Now Noie was awake at her side, and they talked together.
“We must have dreamt dreams, Noie,” she said. “Perhaps the Mother mingled some drug with our food.”
“I do not know, Zoola,” answered Noie; “but, if so, I want no more of those dreams which bode no good to me. Besides, who can tell what is dream and what is truth? Mayhap this world is the dream, and the truth is such things as we saw last night,” and she would say no more on the matter.
Nothing happened within the Wall that day—that is, nothing out of the common. A certain number of the privileged, priestly caste of the dwarfs were carried or conducted into the holy place, and up to the Fence of Death that they might die there, and a certain number were brought out for burial.

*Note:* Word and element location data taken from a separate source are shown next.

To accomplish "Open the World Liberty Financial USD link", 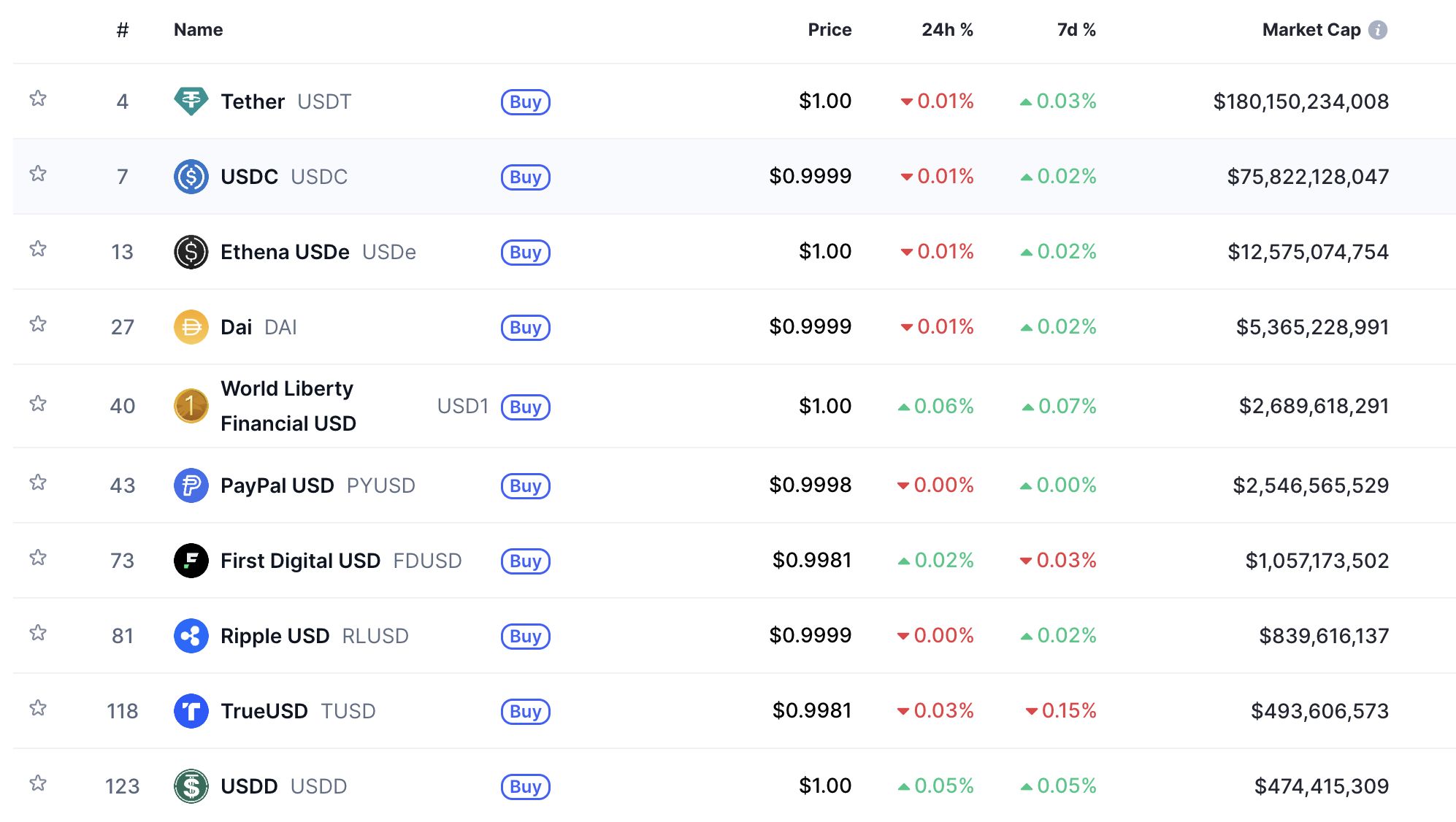I will coord(288,406).
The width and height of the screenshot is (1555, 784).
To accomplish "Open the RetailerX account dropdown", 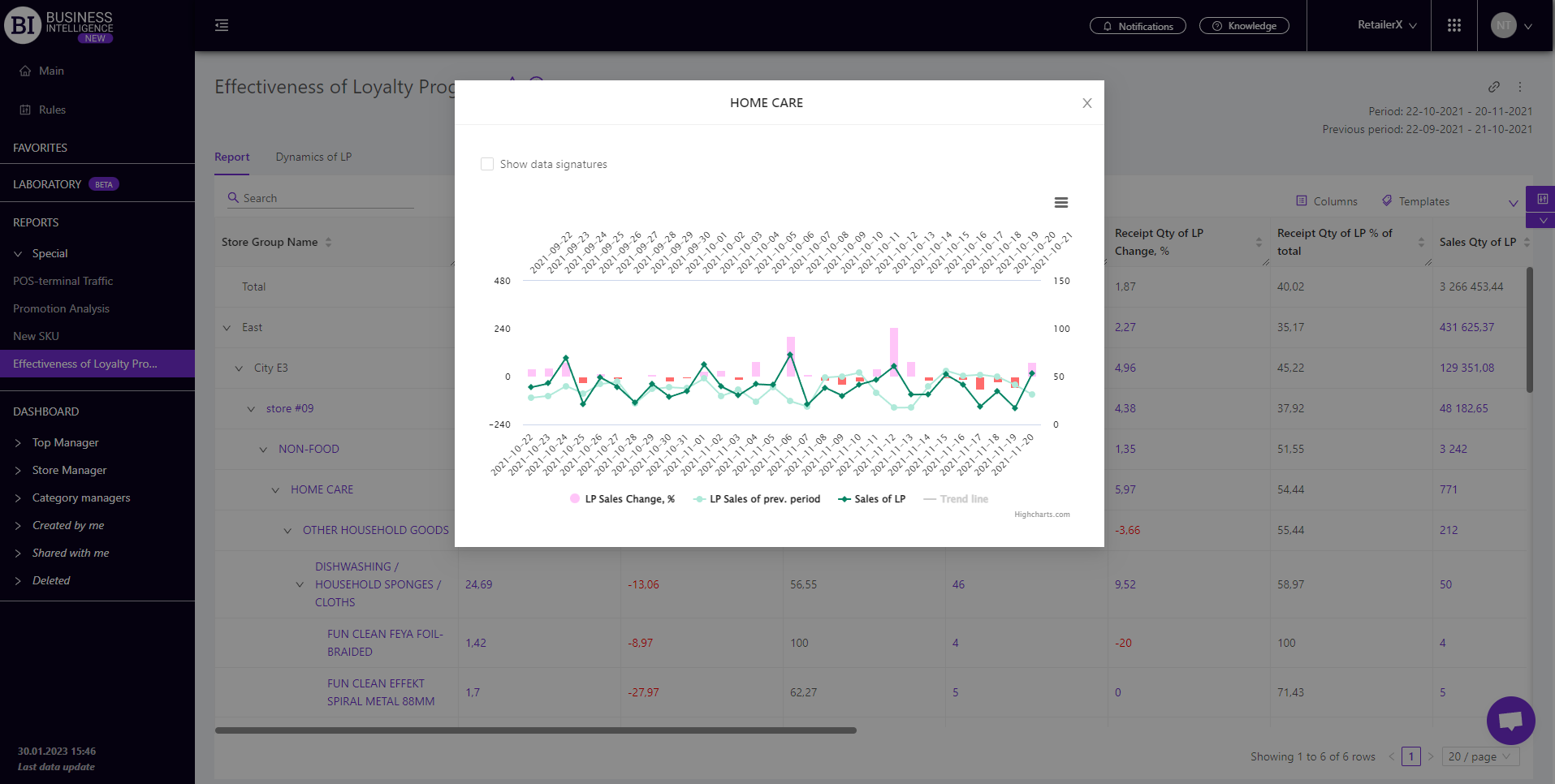I will pyautogui.click(x=1387, y=25).
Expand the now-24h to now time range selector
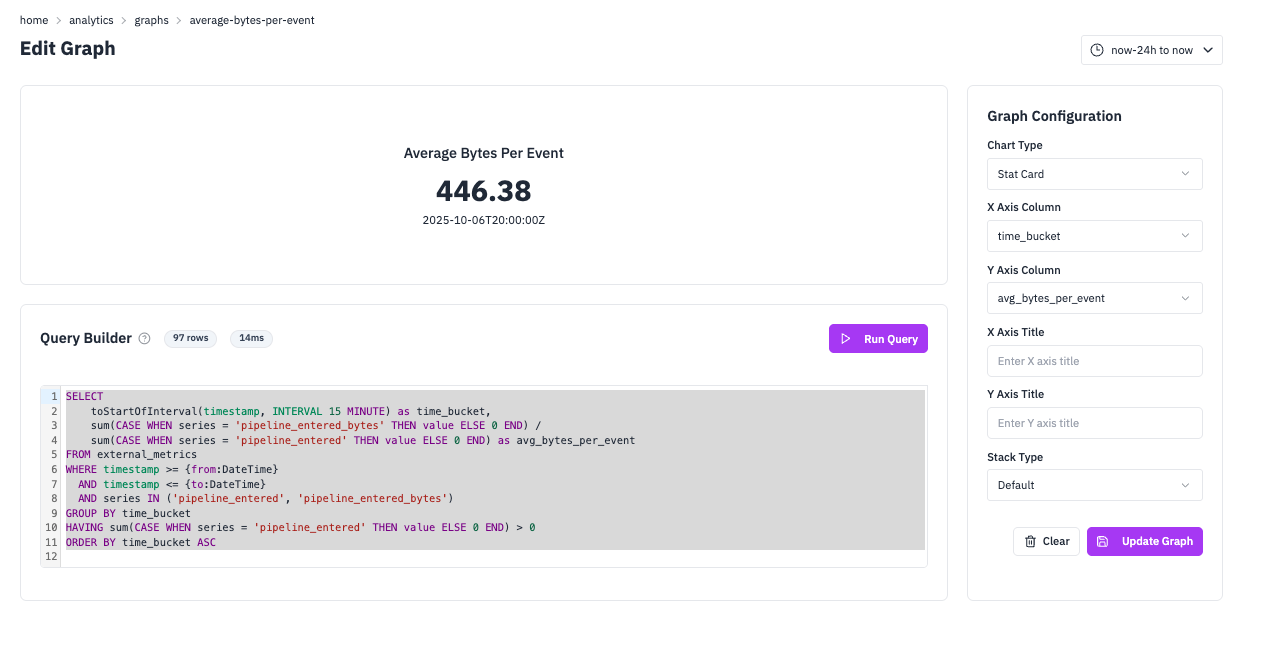Screen dimensions: 1277x659 (x=1151, y=49)
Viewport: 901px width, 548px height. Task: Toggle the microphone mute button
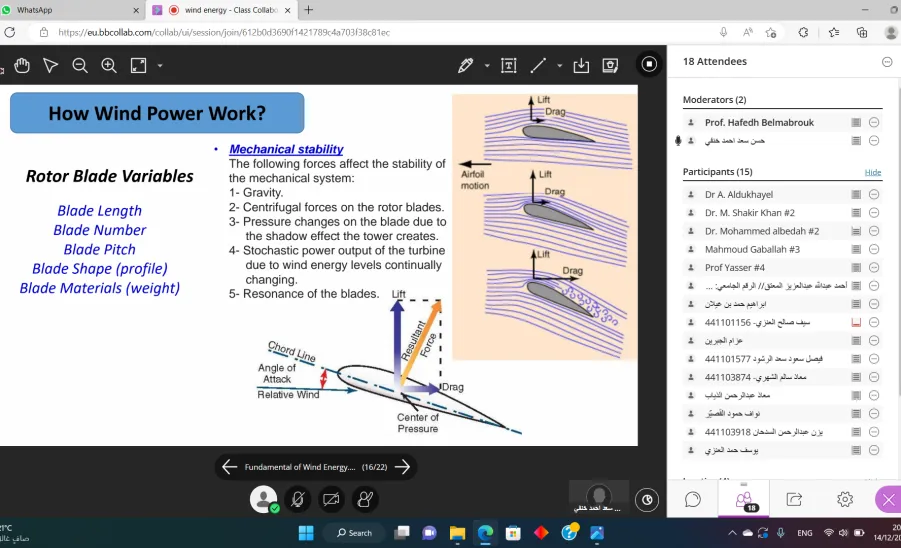pyautogui.click(x=297, y=499)
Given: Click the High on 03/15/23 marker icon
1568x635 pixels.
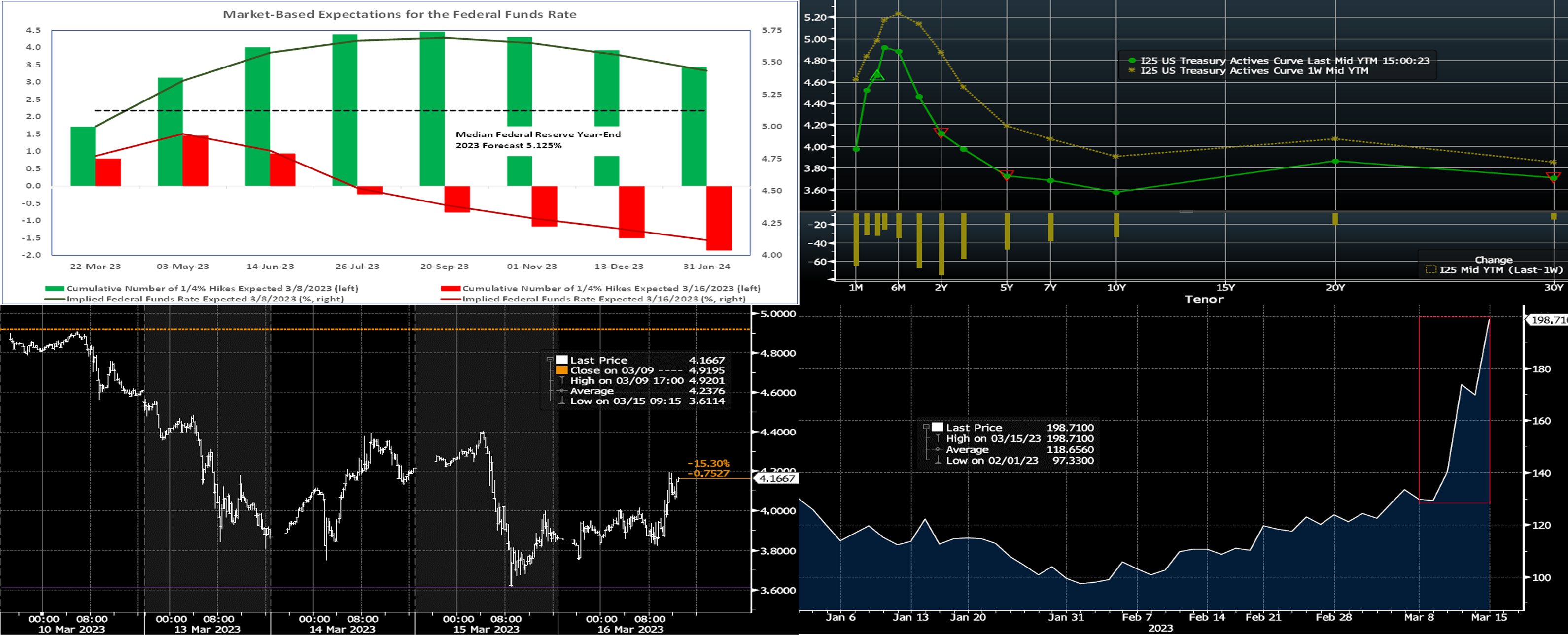Looking at the screenshot, I should [x=938, y=438].
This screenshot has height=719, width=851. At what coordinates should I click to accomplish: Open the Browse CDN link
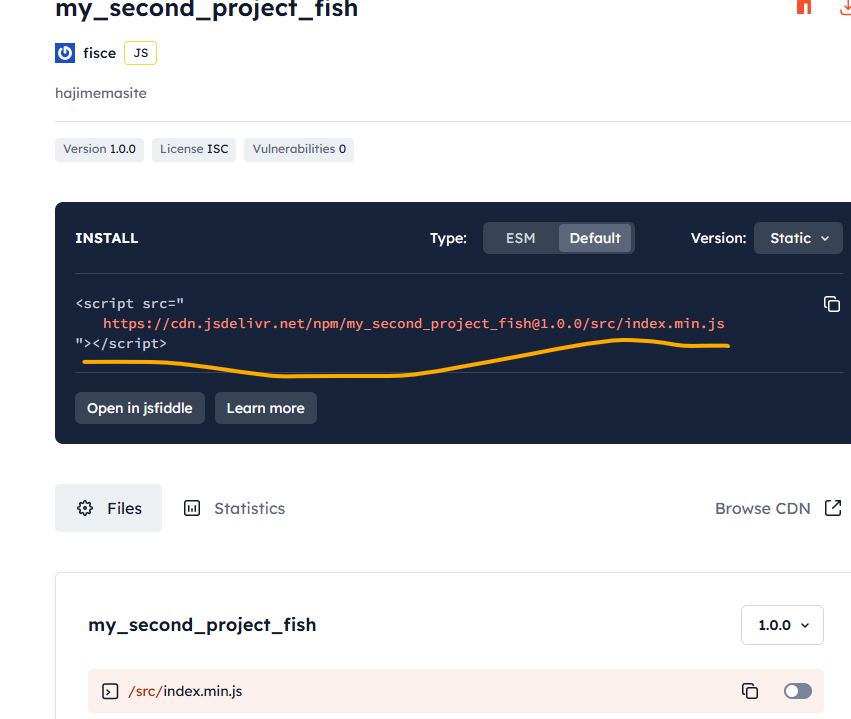[x=763, y=508]
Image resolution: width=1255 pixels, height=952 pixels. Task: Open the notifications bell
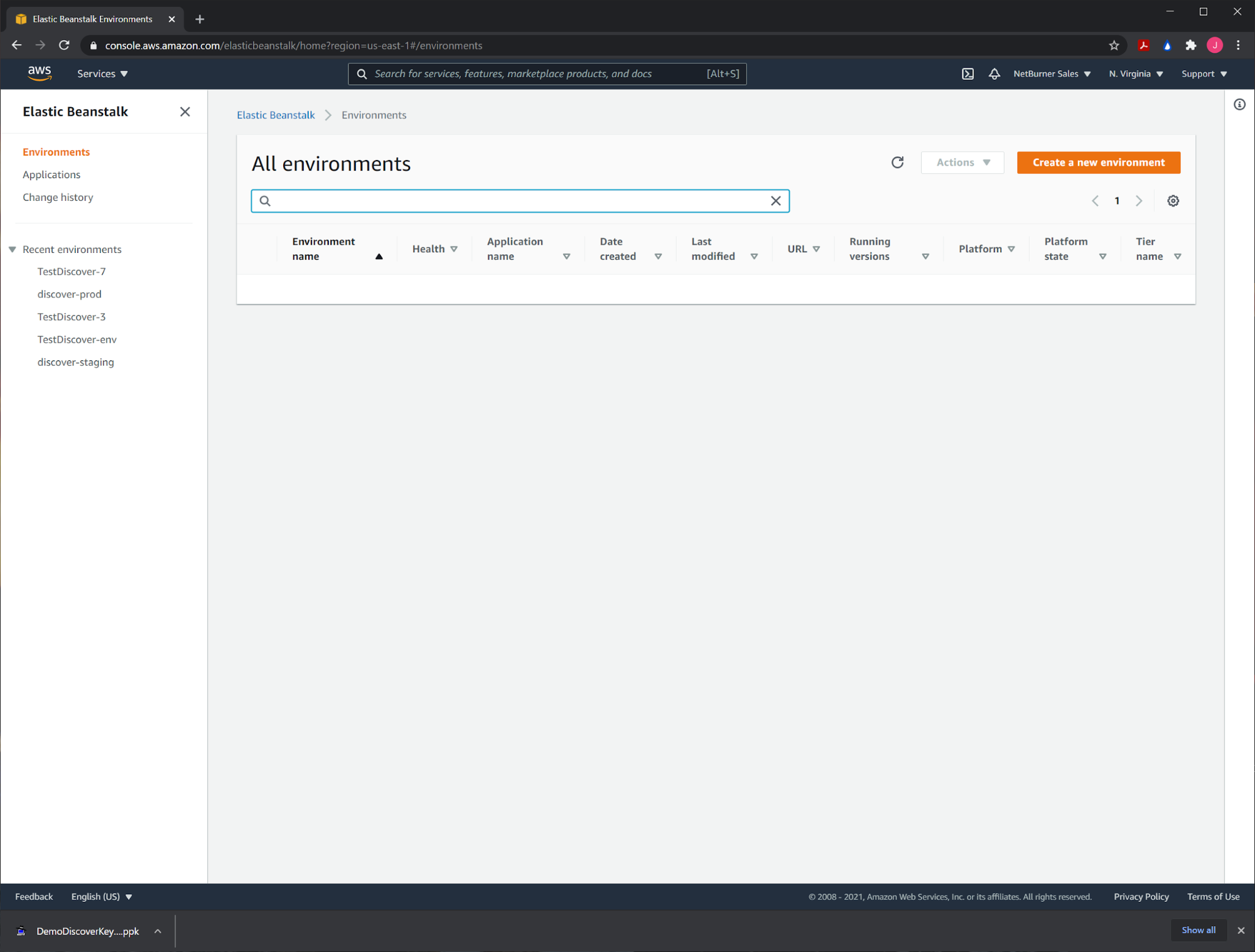click(x=994, y=74)
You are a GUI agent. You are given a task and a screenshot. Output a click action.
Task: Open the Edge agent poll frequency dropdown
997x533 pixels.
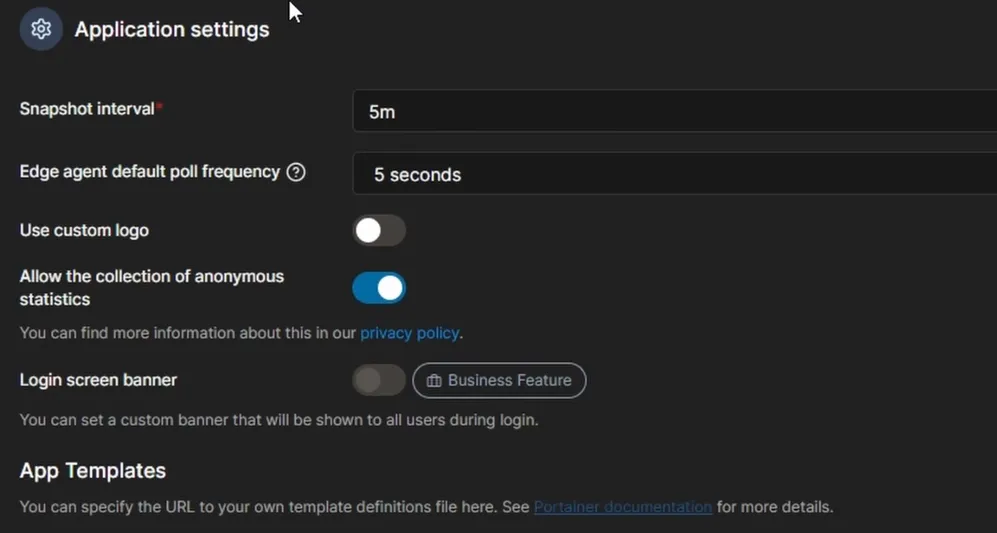point(675,174)
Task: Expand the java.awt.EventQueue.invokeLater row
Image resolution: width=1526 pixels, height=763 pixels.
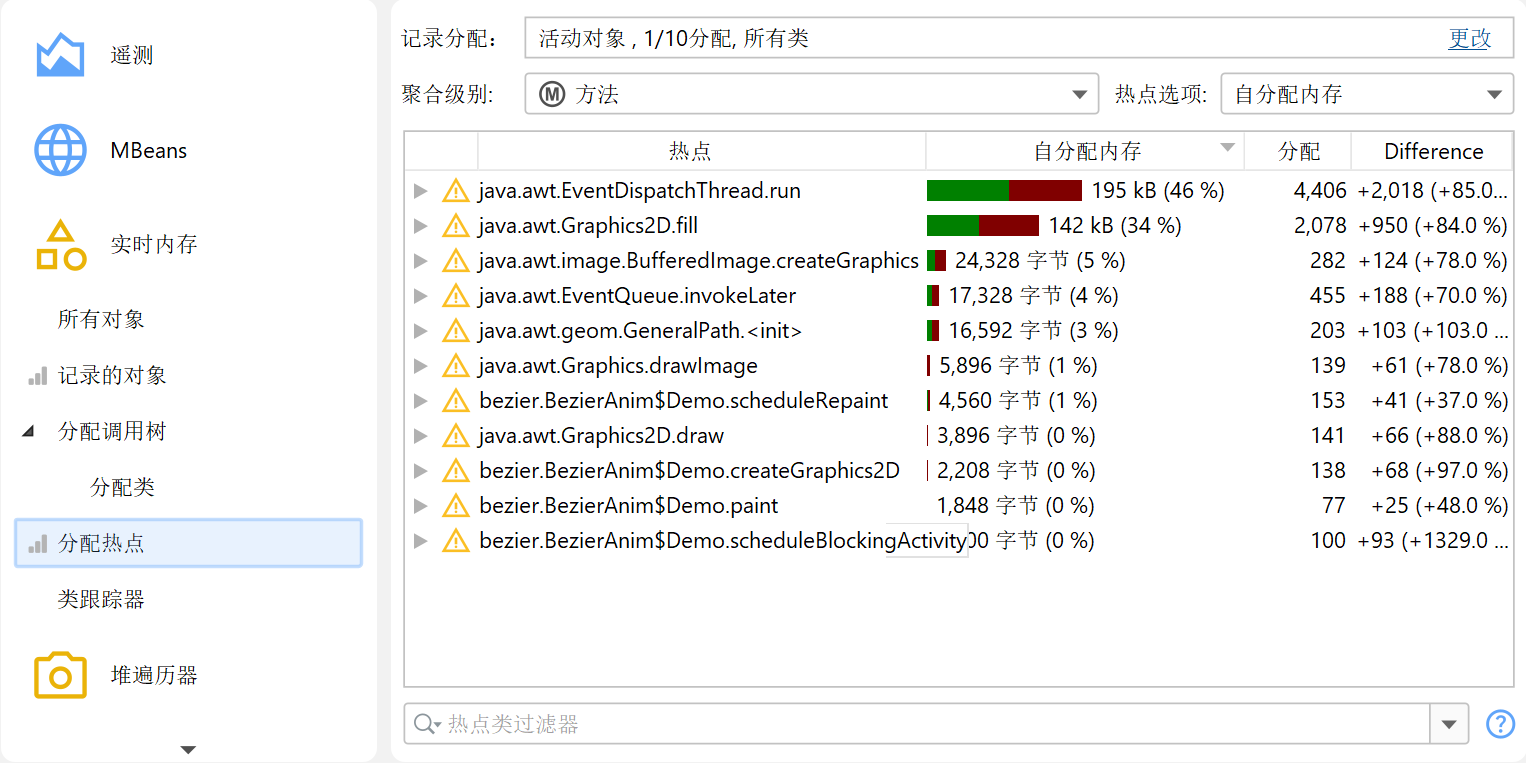Action: tap(421, 296)
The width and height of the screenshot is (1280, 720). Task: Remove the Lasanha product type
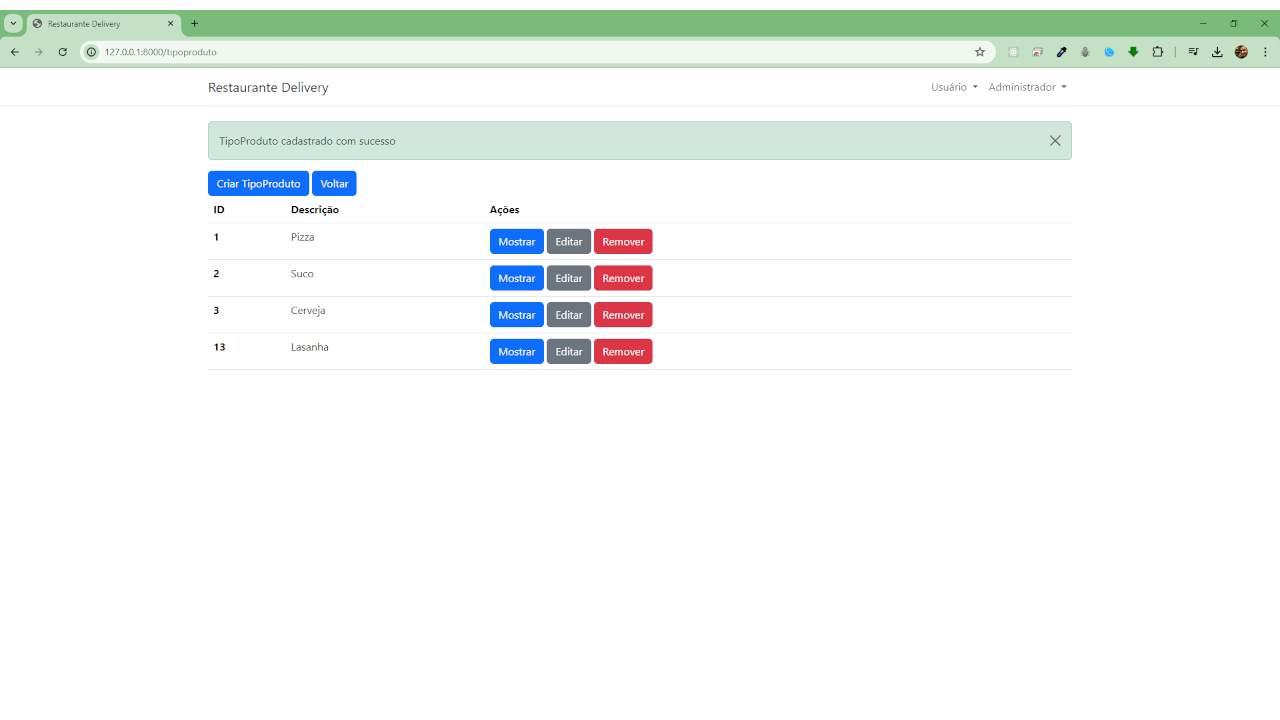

Some of those who came in were folk weary of life, or, in other words, suicides, and these walked; and some were sick of various diseases, and these were carried. But the end was the same, they always died, though whether this result was really brought about by some poison distilled from the tree, as Nya alleged, or whether it was the effect of a physical collapse induced by that inherited belief, Rachel never discovered.
At least they died, some almost at once, and some within a day or two of entering that deadly shade, and were borne away to burial by the mutes who spent their spare time in the digging of little graves which they must fill. Indeed, these mutes either knew, or pretended that they knew who would be the occupant of each grave. At least they intimated by signs that this was revealed to them in their bowls, and when the victims appeared within the Wall, took pleasure in leading them to the holes they had prepared, and showing to them with what care these had been dug to suit their stature. For this service they received a fee that such moribund persons brought with them, either of finely woven robes, or of mats, or of different sorts of food, or sometimes of gold and copper rings manufactured by the Umkulu or other subject savages, which they wore upon their wrists and ankles.